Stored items

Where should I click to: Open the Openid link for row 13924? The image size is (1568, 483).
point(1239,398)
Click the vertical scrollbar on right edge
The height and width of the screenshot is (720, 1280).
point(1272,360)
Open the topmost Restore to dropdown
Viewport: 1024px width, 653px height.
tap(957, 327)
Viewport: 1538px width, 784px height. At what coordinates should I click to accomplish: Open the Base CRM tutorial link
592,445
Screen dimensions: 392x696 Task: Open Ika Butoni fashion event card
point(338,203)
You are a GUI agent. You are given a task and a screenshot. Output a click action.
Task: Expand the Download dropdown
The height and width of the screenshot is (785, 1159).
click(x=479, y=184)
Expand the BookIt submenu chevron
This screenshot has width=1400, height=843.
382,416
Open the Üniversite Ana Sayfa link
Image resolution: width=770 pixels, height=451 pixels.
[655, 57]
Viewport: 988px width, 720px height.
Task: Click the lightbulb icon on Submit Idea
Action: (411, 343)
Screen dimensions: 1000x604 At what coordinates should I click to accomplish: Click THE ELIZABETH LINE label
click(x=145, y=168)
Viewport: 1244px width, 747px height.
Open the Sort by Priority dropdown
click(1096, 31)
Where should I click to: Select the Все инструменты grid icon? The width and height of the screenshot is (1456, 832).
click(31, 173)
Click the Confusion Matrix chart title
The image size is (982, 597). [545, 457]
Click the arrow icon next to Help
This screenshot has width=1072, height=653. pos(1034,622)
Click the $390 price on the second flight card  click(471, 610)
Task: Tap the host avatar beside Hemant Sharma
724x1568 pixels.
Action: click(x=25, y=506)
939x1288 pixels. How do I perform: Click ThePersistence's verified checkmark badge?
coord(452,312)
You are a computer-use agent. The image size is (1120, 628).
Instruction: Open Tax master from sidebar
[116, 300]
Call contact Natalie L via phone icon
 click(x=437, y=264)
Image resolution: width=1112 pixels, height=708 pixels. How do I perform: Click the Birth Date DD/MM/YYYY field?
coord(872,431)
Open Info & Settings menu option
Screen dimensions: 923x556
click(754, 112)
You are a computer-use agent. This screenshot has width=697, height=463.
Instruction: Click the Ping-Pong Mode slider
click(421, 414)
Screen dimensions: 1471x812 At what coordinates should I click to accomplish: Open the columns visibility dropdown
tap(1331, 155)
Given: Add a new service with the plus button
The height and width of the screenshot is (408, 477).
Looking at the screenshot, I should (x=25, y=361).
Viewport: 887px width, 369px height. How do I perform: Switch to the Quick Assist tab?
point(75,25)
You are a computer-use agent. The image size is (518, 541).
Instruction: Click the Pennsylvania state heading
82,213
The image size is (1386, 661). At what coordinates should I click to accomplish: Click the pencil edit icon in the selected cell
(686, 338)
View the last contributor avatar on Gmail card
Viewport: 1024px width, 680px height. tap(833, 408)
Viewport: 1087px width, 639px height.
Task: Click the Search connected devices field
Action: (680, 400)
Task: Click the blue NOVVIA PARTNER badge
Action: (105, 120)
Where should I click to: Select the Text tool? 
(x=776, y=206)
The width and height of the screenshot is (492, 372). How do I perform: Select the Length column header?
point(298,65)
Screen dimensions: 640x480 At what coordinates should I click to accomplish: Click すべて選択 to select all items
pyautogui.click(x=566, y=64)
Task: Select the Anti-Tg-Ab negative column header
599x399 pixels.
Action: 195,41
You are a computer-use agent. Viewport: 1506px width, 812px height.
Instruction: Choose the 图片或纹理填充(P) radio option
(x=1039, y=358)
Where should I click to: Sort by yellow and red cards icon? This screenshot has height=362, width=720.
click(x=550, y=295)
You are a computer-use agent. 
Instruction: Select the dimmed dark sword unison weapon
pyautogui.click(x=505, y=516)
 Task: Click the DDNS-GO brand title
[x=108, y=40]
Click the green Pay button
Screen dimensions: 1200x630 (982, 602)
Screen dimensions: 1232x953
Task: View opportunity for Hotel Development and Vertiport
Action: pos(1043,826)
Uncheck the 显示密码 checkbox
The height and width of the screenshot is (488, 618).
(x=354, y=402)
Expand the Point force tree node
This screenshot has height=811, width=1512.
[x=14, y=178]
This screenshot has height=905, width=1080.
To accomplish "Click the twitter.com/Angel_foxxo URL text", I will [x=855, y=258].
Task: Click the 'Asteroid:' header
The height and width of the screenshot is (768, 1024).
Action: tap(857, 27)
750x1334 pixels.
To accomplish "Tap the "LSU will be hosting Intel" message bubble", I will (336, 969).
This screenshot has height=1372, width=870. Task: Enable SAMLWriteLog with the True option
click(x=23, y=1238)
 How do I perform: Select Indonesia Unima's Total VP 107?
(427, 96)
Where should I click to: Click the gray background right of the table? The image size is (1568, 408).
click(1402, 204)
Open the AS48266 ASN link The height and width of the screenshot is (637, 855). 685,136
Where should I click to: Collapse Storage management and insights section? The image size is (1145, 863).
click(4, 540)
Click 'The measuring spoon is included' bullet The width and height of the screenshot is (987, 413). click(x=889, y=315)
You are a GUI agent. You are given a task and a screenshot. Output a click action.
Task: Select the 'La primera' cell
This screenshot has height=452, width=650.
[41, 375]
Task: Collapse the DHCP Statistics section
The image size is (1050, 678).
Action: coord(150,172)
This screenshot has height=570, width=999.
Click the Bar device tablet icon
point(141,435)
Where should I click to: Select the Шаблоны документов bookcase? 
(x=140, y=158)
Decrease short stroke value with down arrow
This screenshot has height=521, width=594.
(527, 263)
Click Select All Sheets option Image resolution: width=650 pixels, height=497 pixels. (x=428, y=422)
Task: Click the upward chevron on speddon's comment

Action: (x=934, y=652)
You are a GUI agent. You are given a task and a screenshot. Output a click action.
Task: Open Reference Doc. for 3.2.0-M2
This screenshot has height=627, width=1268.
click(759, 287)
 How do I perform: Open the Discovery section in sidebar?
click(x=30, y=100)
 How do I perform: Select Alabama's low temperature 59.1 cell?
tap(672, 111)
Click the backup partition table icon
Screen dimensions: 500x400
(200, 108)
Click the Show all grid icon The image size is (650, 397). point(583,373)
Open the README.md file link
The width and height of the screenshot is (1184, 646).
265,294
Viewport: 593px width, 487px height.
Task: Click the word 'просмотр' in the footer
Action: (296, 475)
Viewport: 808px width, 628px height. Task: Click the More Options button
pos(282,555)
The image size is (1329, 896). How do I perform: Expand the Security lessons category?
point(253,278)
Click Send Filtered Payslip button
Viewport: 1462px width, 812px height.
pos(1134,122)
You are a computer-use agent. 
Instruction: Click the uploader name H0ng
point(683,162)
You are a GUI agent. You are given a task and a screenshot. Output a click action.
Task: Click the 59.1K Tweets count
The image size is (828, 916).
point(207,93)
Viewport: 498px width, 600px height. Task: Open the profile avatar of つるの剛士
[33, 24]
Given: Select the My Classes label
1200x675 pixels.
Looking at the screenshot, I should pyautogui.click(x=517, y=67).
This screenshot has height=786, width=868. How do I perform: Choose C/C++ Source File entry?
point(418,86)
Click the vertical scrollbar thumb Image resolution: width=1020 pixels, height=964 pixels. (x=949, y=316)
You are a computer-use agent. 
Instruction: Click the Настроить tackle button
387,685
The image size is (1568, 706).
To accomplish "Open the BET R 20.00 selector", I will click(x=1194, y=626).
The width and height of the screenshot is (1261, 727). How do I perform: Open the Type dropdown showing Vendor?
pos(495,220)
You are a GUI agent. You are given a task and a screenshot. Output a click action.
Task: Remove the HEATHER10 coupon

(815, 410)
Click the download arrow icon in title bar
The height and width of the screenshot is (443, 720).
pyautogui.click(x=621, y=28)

> [WHAT THE EXERCISE ASKS]:
Repeat each line above exactly as it stands.

> [WRITTEN RESPONSE]:
Where should I click to: Open the Openid link for row 13924? The image size is (1568, 483).
point(1239,398)
Click the vertical scrollbar on right edge
The height and width of the screenshot is (720, 1280).
point(1272,360)
Open the topmost Restore to dropdown
Viewport: 1024px width, 653px height.
tap(957, 327)
Viewport: 1538px width, 784px height. At what coordinates should I click to accomplish: Open the Base CRM tutorial link
592,445
Screen dimensions: 392x696 Task: Open Ika Butoni fashion event card
point(338,203)
You are a GUI agent. You are given a task and a screenshot. Output a click action.
Task: Expand the Download dropdown
The height and width of the screenshot is (785, 1159).
click(x=479, y=184)
Expand the BookIt submenu chevron
This screenshot has width=1400, height=843.
382,416
Open the Üniversite Ana Sayfa link
Image resolution: width=770 pixels, height=451 pixels.
[655, 57]
Viewport: 988px width, 720px height.
Task: Click the lightbulb icon on Submit Idea
Action: (411, 343)
Screen dimensions: 1000x604 At what coordinates should I click to accomplish: Click THE ELIZABETH LINE label
click(x=145, y=168)
Viewport: 1244px width, 747px height.
Open the Sort by Priority dropdown
click(1096, 31)
Where should I click to: Select the Все инструменты grid icon? The width and height of the screenshot is (1456, 832).
click(31, 173)
Click the Confusion Matrix chart title
The image size is (982, 597). [545, 457]
Click the arrow icon next to Help
This screenshot has width=1072, height=653. pos(1034,622)
Click the $390 price on the second flight card  click(471, 610)
Task: Tap the host avatar beside Hemant Sharma
724x1568 pixels.
Action: click(x=25, y=506)
939x1288 pixels. How do I perform: Click ThePersistence's verified checkmark badge?
coord(452,312)
You are a computer-use agent. The image size is (1120, 628).
Instruction: Open Tax master from sidebar
[116, 300]
Call contact Natalie L via phone icon
 click(x=437, y=264)
Image resolution: width=1112 pixels, height=708 pixels. How do I perform: Click the Birth Date DD/MM/YYYY field?
coord(872,431)
Open Info & Settings menu option
Screen dimensions: 923x556
click(754, 112)
You are a computer-use agent. This screenshot has width=697, height=463.
Instruction: Click the Ping-Pong Mode slider
click(421, 414)
Screen dimensions: 1471x812 At what coordinates should I click to accomplish: Open the columns visibility dropdown
tap(1331, 155)
Given: Add a new service with the plus button
The height and width of the screenshot is (408, 477).
Looking at the screenshot, I should (x=25, y=361).
Viewport: 887px width, 369px height. How do I perform: Switch to the Quick Assist tab?
point(75,25)
You are a computer-use agent. The image size is (518, 541).
Instruction: Click the Pennsylvania state heading
82,213
The image size is (1386, 661). At what coordinates should I click to accomplish: Click the pencil edit icon in the selected cell
(686, 338)
View the last contributor avatar on Gmail card
Viewport: 1024px width, 680px height. tap(833, 408)
Viewport: 1087px width, 639px height.
Task: Click the Search connected devices field
Action: (680, 400)
Task: Click the blue NOVVIA PARTNER badge
Action: (105, 120)
Where should I click to: Select the Text tool? 
(x=776, y=206)
The width and height of the screenshot is (492, 372). How do I perform: Select the Length column header?
point(298,65)
Screen dimensions: 640x480 At what coordinates should I click to accomplish: Click すべて選択 to select all items
pyautogui.click(x=566, y=64)
Task: Select the Anti-Tg-Ab negative column header
599x399 pixels.
Action: 195,41
You are a computer-use agent. Viewport: 1506px width, 812px height.
Instruction: Choose the 图片或纹理填充(P) radio option
(x=1039, y=358)
Where should I click to: Sort by yellow and red cards icon? This screenshot has height=362, width=720.
click(x=550, y=295)
You are a computer-use agent. 
Instruction: Select the dimmed dark sword unison weapon
pyautogui.click(x=505, y=516)
 Task: Click the DDNS-GO brand title
[x=108, y=40]
Click the green Pay button
Screen dimensions: 1200x630 (982, 602)
Screen dimensions: 1232x953
Task: View opportunity for Hotel Development and Vertiport
Action: pos(1043,826)
Uncheck the 显示密码 checkbox
The height and width of the screenshot is (488, 618).
(x=354, y=402)
Expand the Point force tree node
This screenshot has height=811, width=1512.
[x=14, y=178]
This screenshot has height=905, width=1080.
To accomplish "Click the twitter.com/Angel_foxxo URL text", I will [x=855, y=258].
Task: Click the 'Asteroid:' header
The height and width of the screenshot is (768, 1024).
Action: tap(857, 27)
750x1334 pixels.
To accomplish "Tap the "LSU will be hosting Intel" message bubble", I will (336, 969).
This screenshot has height=1372, width=870. Task: Enable SAMLWriteLog with the True option
click(x=23, y=1238)
 How do I perform: Select Indonesia Unima's Total VP 107?
(427, 96)
Where should I click to: Click the gray background right of the table? The image size is (1568, 408).
click(1402, 204)
Open the AS48266 ASN link The height and width of the screenshot is (637, 855). 685,136
Where should I click to: Collapse Storage management and insights section? The image size is (1145, 863).
click(4, 540)
Click 'The measuring spoon is included' bullet The width and height of the screenshot is (987, 413). click(x=889, y=315)
You are a GUI agent. You are given a task and a screenshot. Output a click action.
Task: Select the 'La primera' cell
This screenshot has height=452, width=650.
[41, 375]
Task: Collapse the DHCP Statistics section
The image size is (1050, 678).
Action: coord(150,172)
This screenshot has height=570, width=999.
Click the Bar device tablet icon
point(141,435)
Where should I click to: Select the Шаблоны документов bookcase? 
(x=140, y=158)
Decrease short stroke value with down arrow
This screenshot has height=521, width=594.
(527, 263)
Click Select All Sheets option Image resolution: width=650 pixels, height=497 pixels. (x=428, y=422)
Task: Click the upward chevron on speddon's comment

Action: (x=934, y=652)
You are a GUI agent. You are given a task and a screenshot. Output a click action.
Task: Open Reference Doc. for 3.2.0-M2
This screenshot has height=627, width=1268.
click(759, 287)
 How do I perform: Open the Discovery section in sidebar?
click(x=30, y=100)
 How do I perform: Select Alabama's low temperature 59.1 cell?
tap(672, 111)
Click the backup partition table icon
Screen dimensions: 500x400
(200, 108)
Click the Show all grid icon The image size is (650, 397). point(583,373)
Open the README.md file link
The width and height of the screenshot is (1184, 646).
265,294
Viewport: 593px width, 487px height.
Task: Click the word 'просмотр' in the footer
Action: (296, 475)
Viewport: 808px width, 628px height. Task: Click the More Options button
pos(282,555)
The image size is (1329, 896). How do I perform: Expand the Security lessons category?
point(253,278)
Click Send Filtered Payslip button
Viewport: 1462px width, 812px height.
pos(1134,122)
You are a computer-use agent. 
Instruction: Click the uploader name H0ng
point(683,162)
You are a GUI agent. You are given a task and a screenshot. Output a click action.
Task: Click the 59.1K Tweets count
The image size is (828, 916).
point(207,93)
Viewport: 498px width, 600px height. Task: Open the profile avatar of つるの剛士
[33, 24]
Given: Select the My Classes label
1200x675 pixels.
Looking at the screenshot, I should pyautogui.click(x=517, y=67).
This screenshot has height=786, width=868. How do I perform: Choose C/C++ Source File entry?
point(418,86)
Click the vertical scrollbar thumb Image resolution: width=1020 pixels, height=964 pixels. (x=949, y=316)
You are a computer-use agent. 
Instruction: Click the Настроить tackle button
387,685
The image size is (1568, 706).
To accomplish "Open the BET R 20.00 selector", I will click(x=1194, y=626).
The width and height of the screenshot is (1261, 727). How do I perform: Open the Type dropdown showing Vendor?
pos(495,220)
You are a GUI agent. You are given a task and a screenshot. Output a click action.
Task: Remove the HEATHER10 coupon

(815, 410)
Click the download arrow icon in title bar
The height and width of the screenshot is (443, 720).
pyautogui.click(x=621, y=28)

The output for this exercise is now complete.